▸ **Work order**
The entries are to be repeated in full, without any change.

[Stored records]
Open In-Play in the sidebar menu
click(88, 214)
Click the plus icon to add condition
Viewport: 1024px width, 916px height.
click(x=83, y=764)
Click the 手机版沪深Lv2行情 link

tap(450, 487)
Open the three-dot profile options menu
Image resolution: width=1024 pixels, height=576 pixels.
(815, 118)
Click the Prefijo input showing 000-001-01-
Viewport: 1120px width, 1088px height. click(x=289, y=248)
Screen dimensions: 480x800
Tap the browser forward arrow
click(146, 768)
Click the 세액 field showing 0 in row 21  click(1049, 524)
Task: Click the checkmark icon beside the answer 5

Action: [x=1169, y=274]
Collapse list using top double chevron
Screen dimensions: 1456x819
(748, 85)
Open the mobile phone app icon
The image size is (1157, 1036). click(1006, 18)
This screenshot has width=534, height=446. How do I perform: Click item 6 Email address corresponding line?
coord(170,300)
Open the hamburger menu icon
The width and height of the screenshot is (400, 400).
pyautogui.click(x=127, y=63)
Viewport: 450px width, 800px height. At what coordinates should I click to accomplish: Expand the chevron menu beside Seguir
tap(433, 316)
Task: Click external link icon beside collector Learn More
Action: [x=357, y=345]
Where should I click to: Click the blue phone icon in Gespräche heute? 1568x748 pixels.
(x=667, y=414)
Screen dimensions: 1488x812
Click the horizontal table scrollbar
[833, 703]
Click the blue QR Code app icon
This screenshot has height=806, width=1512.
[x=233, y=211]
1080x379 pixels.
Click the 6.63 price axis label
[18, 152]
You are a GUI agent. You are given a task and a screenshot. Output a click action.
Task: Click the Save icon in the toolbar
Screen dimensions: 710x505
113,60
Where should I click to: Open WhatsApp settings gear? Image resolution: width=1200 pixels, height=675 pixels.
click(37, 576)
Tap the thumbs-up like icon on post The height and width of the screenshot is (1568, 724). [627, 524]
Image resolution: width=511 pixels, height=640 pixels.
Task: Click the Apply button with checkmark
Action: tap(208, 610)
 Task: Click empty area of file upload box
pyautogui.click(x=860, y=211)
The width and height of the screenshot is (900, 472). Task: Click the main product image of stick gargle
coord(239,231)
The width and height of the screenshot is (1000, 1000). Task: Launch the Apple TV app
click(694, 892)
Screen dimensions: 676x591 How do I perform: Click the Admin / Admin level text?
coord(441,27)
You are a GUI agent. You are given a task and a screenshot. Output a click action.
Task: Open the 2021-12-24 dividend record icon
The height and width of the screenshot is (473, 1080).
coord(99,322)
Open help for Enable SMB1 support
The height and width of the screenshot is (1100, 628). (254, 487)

▸ **Response for this exercise**
Open In-Play in the sidebar menu
click(88, 214)
Click the plus icon to add condition
Viewport: 1024px width, 916px height.
click(x=83, y=764)
Click the 手机版沪深Lv2行情 link

tap(450, 487)
Open the three-dot profile options menu
Image resolution: width=1024 pixels, height=576 pixels.
(815, 118)
Click the Prefijo input showing 000-001-01-
Viewport: 1120px width, 1088px height. click(x=289, y=248)
Screen dimensions: 480x800
Tap the browser forward arrow
click(146, 768)
Click the 세액 field showing 0 in row 21  click(1049, 524)
Task: Click the checkmark icon beside the answer 5

Action: [x=1169, y=274]
Collapse list using top double chevron
Screen dimensions: 1456x819
(748, 85)
Open the mobile phone app icon
The image size is (1157, 1036). click(1006, 18)
This screenshot has width=534, height=446. How do I perform: Click item 6 Email address corresponding line?
coord(170,300)
Open the hamburger menu icon
The width and height of the screenshot is (400, 400).
pyautogui.click(x=127, y=63)
Viewport: 450px width, 800px height. At what coordinates should I click to accomplish: Expand the chevron menu beside Seguir
tap(433, 316)
Task: Click external link icon beside collector Learn More
Action: [x=357, y=345]
Where should I click to: Click the blue phone icon in Gespräche heute? 1568x748 pixels.
(x=667, y=414)
Screen dimensions: 1488x812
Click the horizontal table scrollbar
[833, 703]
Click the blue QR Code app icon
This screenshot has height=806, width=1512.
[x=233, y=211]
1080x379 pixels.
Click the 6.63 price axis label
[18, 152]
You are a GUI agent. You are given a task and a screenshot. Output a click action.
Task: Click the Save icon in the toolbar
Screen dimensions: 710x505
113,60
Where should I click to: Open WhatsApp settings gear? Image resolution: width=1200 pixels, height=675 pixels.
click(37, 576)
Tap the thumbs-up like icon on post The height and width of the screenshot is (1568, 724). [627, 524]
Image resolution: width=511 pixels, height=640 pixels.
Task: Click the Apply button with checkmark
Action: tap(208, 610)
 Task: Click empty area of file upload box
pyautogui.click(x=860, y=211)
The width and height of the screenshot is (900, 472). Task: Click the main product image of stick gargle
coord(239,231)
The width and height of the screenshot is (1000, 1000). Task: Launch the Apple TV app
click(694, 892)
Screen dimensions: 676x591 How do I perform: Click the Admin / Admin level text?
coord(441,27)
You are a GUI agent. You are given a task and a screenshot. Output a click action.
Task: Open the 2021-12-24 dividend record icon
The height and width of the screenshot is (473, 1080).
coord(99,322)
Open help for Enable SMB1 support
The height and width of the screenshot is (1100, 628). (254, 487)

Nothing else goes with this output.